What you will do – Duplicate the data below from the line with "You are a computer-use agent. Image" up to and including the line with "(x=188, y=216)", keeping every line unchanged.

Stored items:
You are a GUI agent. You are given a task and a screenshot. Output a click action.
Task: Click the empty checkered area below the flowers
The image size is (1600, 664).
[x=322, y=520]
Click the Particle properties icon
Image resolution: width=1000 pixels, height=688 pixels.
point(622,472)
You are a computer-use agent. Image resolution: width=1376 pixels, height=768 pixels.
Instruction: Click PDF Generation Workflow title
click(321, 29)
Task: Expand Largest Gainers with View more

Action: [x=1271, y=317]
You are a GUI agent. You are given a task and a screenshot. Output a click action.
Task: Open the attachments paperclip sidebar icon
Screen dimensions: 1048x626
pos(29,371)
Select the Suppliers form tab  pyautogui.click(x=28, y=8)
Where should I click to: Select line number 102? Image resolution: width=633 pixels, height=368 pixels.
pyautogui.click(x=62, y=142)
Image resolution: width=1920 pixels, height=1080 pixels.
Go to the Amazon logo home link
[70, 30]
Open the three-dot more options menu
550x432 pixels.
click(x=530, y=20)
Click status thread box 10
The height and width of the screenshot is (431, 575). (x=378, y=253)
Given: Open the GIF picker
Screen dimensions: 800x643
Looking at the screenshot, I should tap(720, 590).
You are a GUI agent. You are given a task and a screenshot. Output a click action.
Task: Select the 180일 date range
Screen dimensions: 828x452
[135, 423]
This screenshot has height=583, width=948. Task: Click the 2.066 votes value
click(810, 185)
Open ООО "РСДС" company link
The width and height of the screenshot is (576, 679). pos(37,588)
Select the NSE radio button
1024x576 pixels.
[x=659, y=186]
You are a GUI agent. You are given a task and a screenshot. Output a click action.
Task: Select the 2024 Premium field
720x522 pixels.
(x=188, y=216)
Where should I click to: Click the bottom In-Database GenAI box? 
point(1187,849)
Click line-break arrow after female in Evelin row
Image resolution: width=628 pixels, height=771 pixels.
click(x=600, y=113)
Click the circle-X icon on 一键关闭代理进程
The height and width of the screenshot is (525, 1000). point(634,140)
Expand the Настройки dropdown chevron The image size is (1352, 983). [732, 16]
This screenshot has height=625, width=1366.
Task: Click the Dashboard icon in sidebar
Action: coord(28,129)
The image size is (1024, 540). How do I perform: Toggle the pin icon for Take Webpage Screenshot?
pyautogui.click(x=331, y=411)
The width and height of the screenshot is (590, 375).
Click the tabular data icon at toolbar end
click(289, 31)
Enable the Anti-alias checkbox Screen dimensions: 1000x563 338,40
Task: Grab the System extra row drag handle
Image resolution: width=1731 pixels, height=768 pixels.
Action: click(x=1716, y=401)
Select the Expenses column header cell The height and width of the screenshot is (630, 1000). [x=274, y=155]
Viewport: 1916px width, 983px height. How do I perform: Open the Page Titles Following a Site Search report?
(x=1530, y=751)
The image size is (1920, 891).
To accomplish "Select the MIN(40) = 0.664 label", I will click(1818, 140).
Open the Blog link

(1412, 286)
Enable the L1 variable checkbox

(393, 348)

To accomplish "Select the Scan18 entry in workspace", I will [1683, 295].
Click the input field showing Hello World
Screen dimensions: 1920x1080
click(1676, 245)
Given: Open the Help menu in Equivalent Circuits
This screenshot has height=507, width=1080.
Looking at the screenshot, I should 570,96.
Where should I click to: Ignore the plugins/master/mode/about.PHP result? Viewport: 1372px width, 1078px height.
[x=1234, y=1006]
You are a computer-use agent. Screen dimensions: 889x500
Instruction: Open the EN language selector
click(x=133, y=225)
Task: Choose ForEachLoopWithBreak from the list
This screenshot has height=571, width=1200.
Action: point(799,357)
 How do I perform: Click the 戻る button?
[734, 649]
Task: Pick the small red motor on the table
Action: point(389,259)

Worked solution –
You are a computer-use agent. Image resolution: width=1376 pixels, height=768 pixels.
Instruction: Click PDF Generation Workflow title
click(321, 29)
Task: Expand Largest Gainers with View more

Action: [x=1271, y=317]
You are a GUI agent. You are given a task and a screenshot. Output a click action.
Task: Open the attachments paperclip sidebar icon
Screen dimensions: 1048x626
pos(29,371)
Select the Suppliers form tab  pyautogui.click(x=28, y=8)
Where should I click to: Select line number 102? Image resolution: width=633 pixels, height=368 pixels.
pyautogui.click(x=62, y=142)
Image resolution: width=1920 pixels, height=1080 pixels.
Go to the Amazon logo home link
[70, 30]
Open the three-dot more options menu
550x432 pixels.
click(x=530, y=20)
Click status thread box 10
The height and width of the screenshot is (431, 575). (x=378, y=253)
Given: Open the GIF picker
Screen dimensions: 800x643
Looking at the screenshot, I should tap(720, 590).
You are a GUI agent. You are given a task and a screenshot. Output a click action.
Task: Select the 180일 date range
Screen dimensions: 828x452
[135, 423]
This screenshot has height=583, width=948. Task: Click the 2.066 votes value
click(810, 185)
Open ООО "РСДС" company link
The width and height of the screenshot is (576, 679). pos(37,588)
Select the NSE radio button
1024x576 pixels.
[x=659, y=186]
You are a GUI agent. You are given a task and a screenshot. Output a click action.
Task: Select the 2024 Premium field
720x522 pixels.
(x=188, y=216)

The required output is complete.